On Mon, Aug 8, 2022 at 12:32 AM David Hildenbrand david@redhat.com wrote:
So I've read through the patch several times, and it seems fine, but this function (and the pmd version of it) just read oddly to me.
+static inline bool can_follow_write_pte(pte_t pte, struct page *page,
struct vm_area_struct *vma,
unsigned int flags)
+{
if (pte_write(pte))
return true;
if (!(flags & FOLL_FORCE))
return false;
/*
* See check_vma_flags(): only COW mappings need that special
* "force" handling when they lack VM_WRITE.
*/
if (vma->vm_flags & VM_WRITE)
return false;
VM_BUG_ON(!is_cow_mapping(vma->vm_flags));
So apart from the VM_BUG_ON(), this code just looks really strange - even despite the comment.
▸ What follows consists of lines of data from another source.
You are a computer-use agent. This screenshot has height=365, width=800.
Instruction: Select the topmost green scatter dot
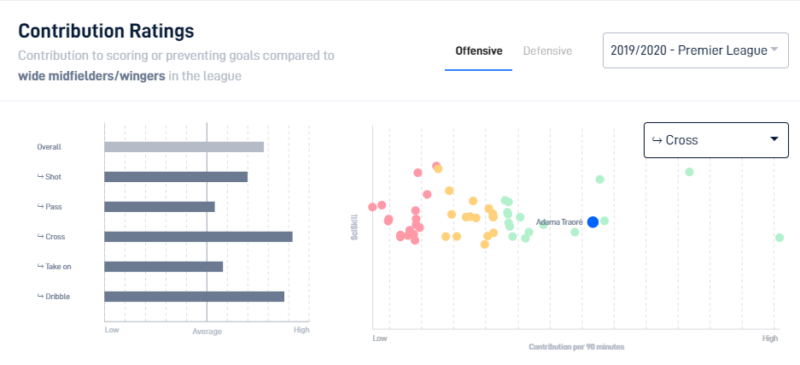(689, 172)
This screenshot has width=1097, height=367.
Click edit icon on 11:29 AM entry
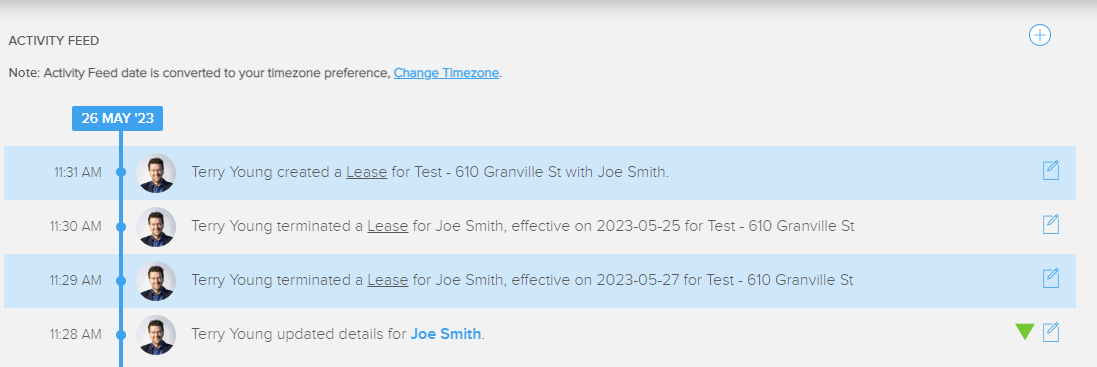1051,278
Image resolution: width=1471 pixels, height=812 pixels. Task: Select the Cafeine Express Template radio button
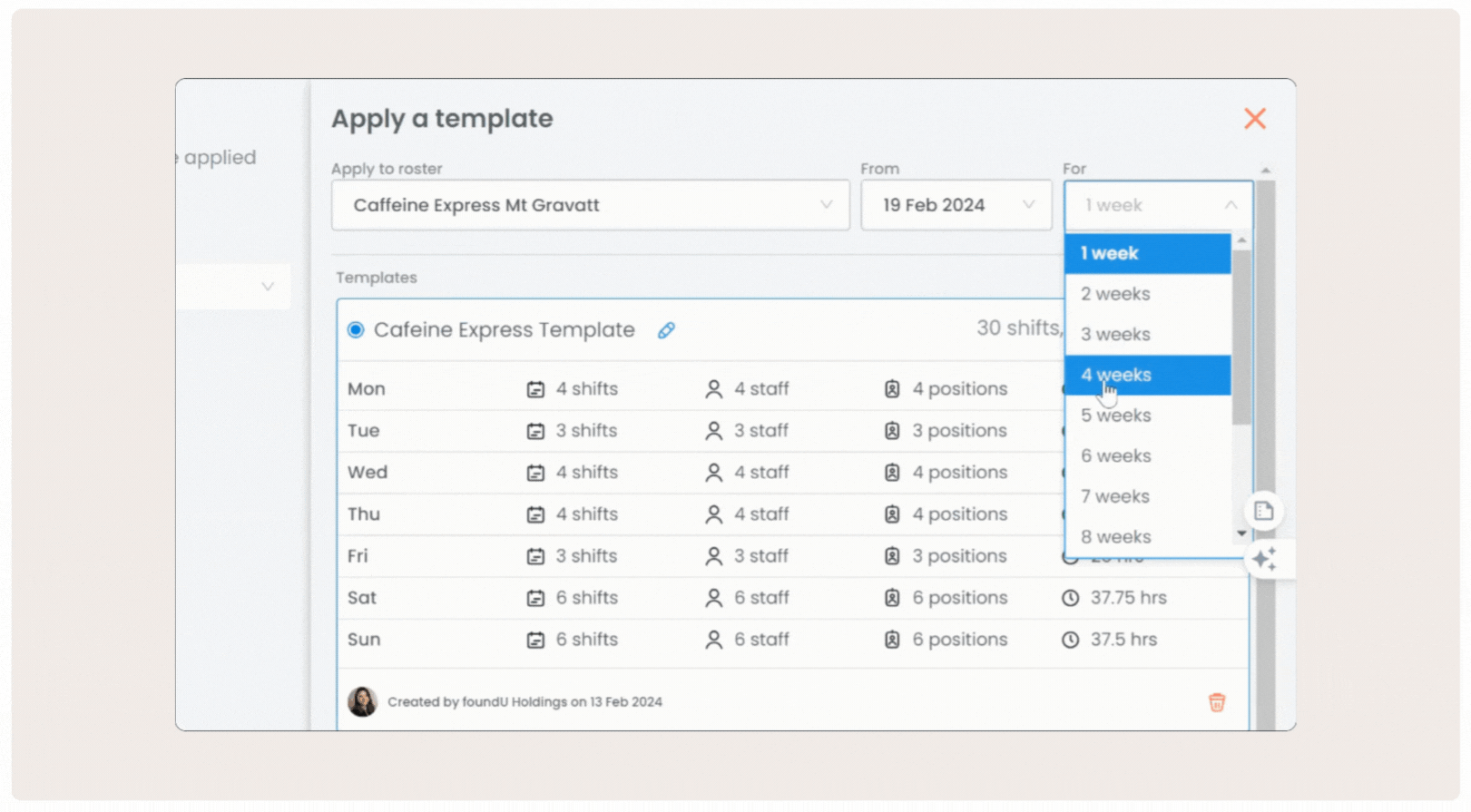[x=356, y=330]
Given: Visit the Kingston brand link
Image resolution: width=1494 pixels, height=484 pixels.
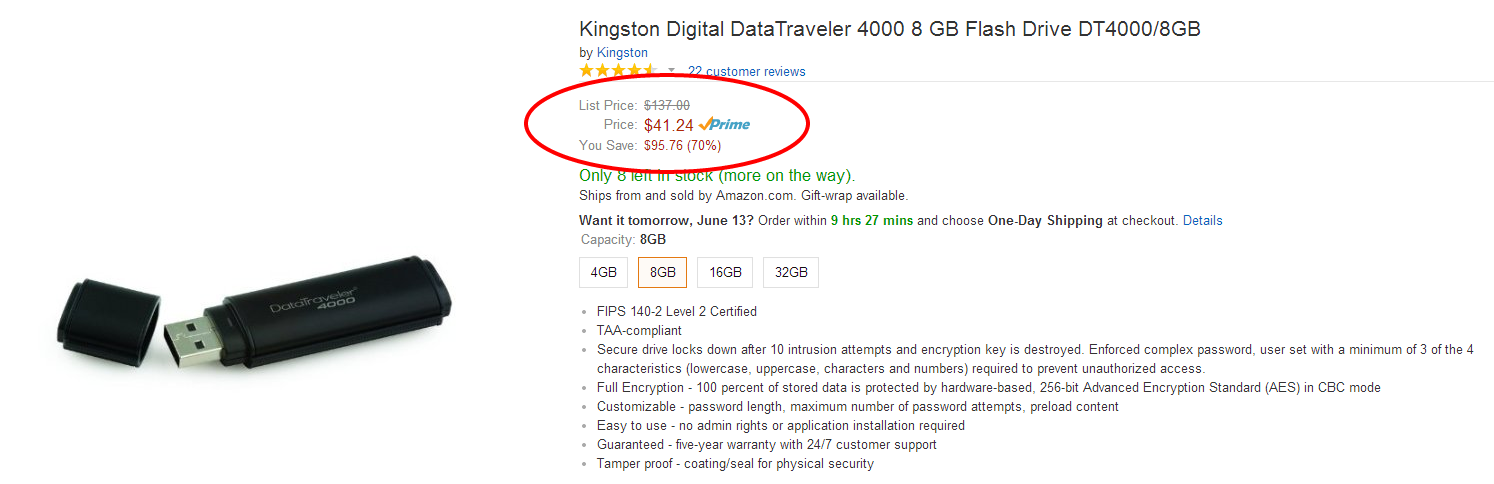Looking at the screenshot, I should point(622,52).
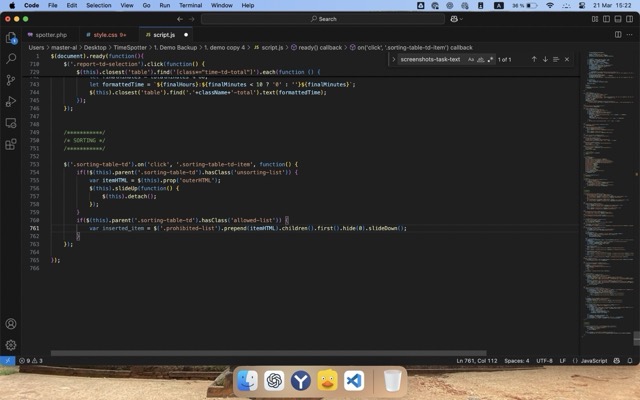This screenshot has width=640, height=400.
Task: Toggle Match Case in find widget
Action: tap(471, 60)
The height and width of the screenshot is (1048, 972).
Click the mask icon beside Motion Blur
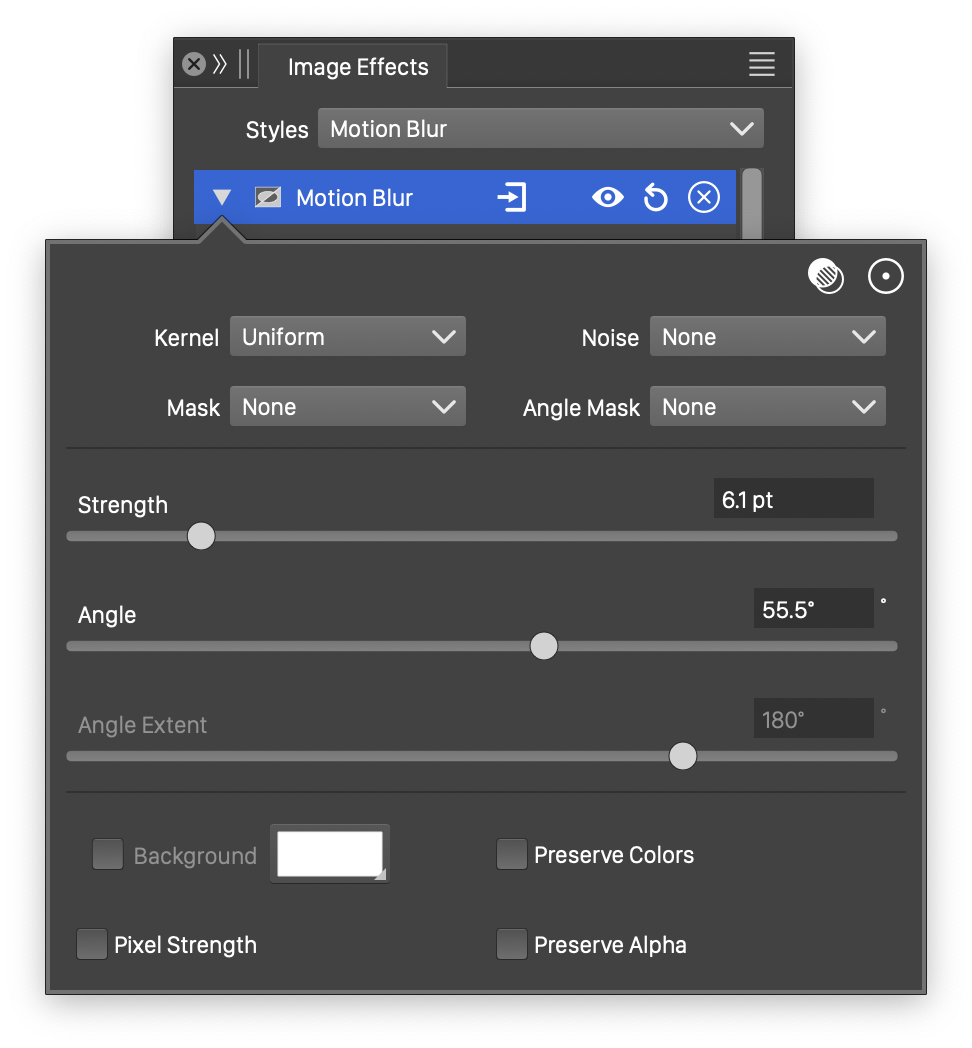[267, 198]
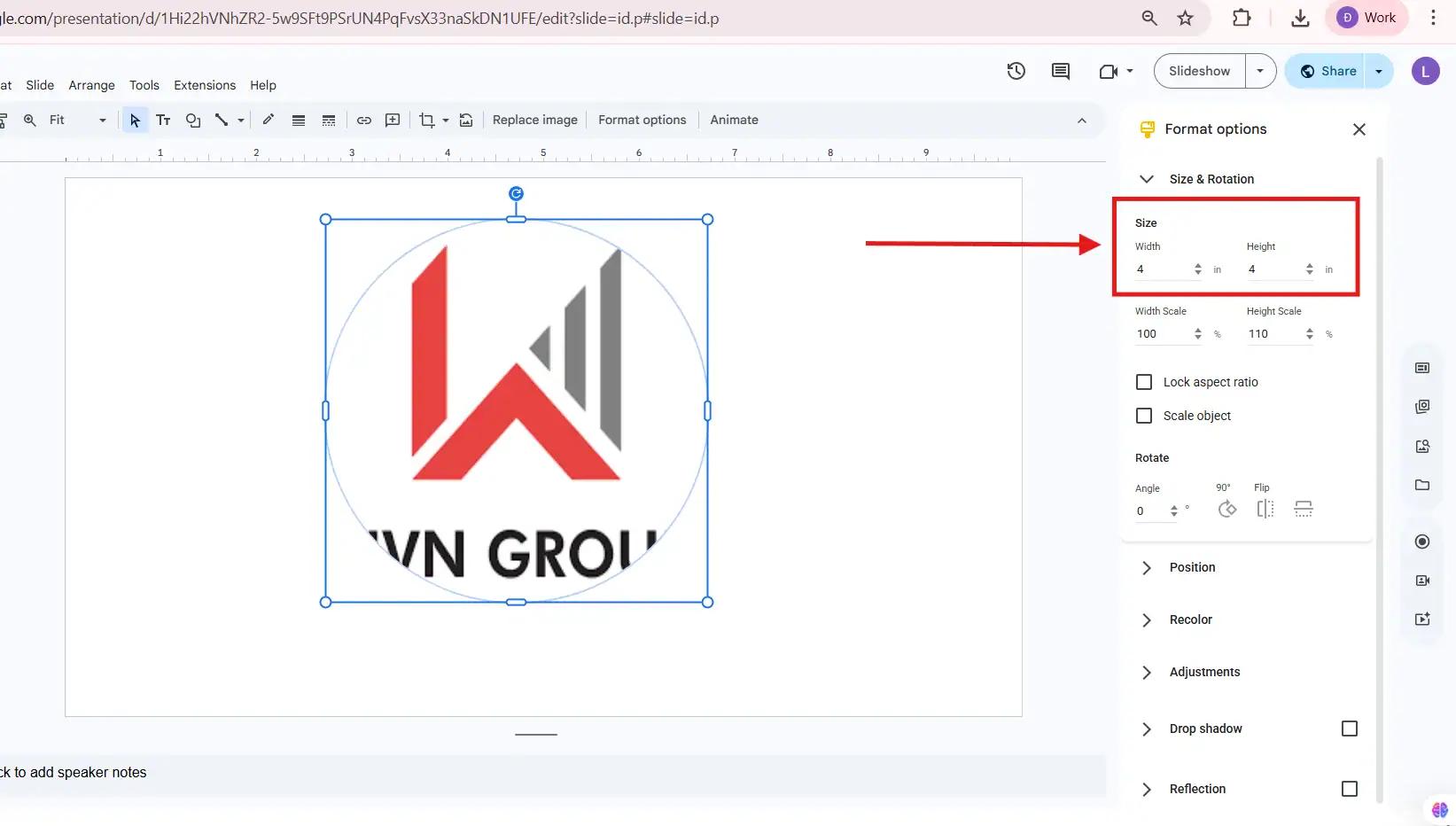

Just conceptually, the whole "if it's writable, return that you cannot follow it for a write" just looks so very very strange.
That doesn't make the code _wrong_, but considering how many times this has had subtle bugs, let's not write code that looks strange.
So I would suggest that to protect against future bugs, we try to make it be fairly clear and straightforward, and maybe even a bit overly protective.
For example, let's kill the "shared mapping that you don't have write permissions to" very explicitly and without any subtle code at all. The vm_flags tests are cheap and easy, and we could very easily just add some core ones to make any mistakes much less critical.
Now, making that 'is_cow_mapping()' check explicit at the very top of this would already go a long way:
/* FOLL_FORCE for writability only affects COW mappings */ if (!is_cow_mapping(vma->vm_flags)) return false;
but I'd actually go even further: in this case that "is_cow_mapping()" helper to some degree actually hides what is going on.
So I'd actually prefer for that function to be written something like
/* If the pte is writable, we can write to the page */ if (pte_write(pte)) return true;
/* Maybe FOLL_FORCE is set to override it? */ if (flags & FOLL_FORCE) return false;
/* But FOLL_FORCE has no effect on shared mappings */ if (vma->vm_flags & MAP_SHARED) return false;
/* .. or read-only private ones */ if (!(vma->vm_flags & MAP_MAYWRITE)) return false;
/* .. or already writable ones that just need to take a write fault */ if (vma->vm_flags & MAP_WRITE) return false;
and the two first vm_flags tests above are basically doing tat "is_cow_mapping()", and maybe we could even have a comment to that effect, but wouldn't it be nice to just write it out that way?
And after you've written it out like the above, now that
if (!page || !PageAnon(page) || !PageAnonExclusive(page)) return false;
makes you pretty safe from a data sharing perspective: it's most definitely not a shared page at that point.
So if you write it that way, the only remaining issues are the magic special soft-dirty and uffd ones, but at that point it's purely about the semantics of those features, no longer about any possible "oh, we fooled some shared page to be writable".
And I think the above is fairly legible without any subtle cases, and the one-liner comments make it all fairly clear that it's testing.
Is any of this in any _technical_ way different from what your patch did? No. It's literally just rewriting it to be a bit more explicit in what it is doing, I think, and it makes that odd "it's not writable if VM_WRITE is set" case a bit more explicit.
Hmm?
Linus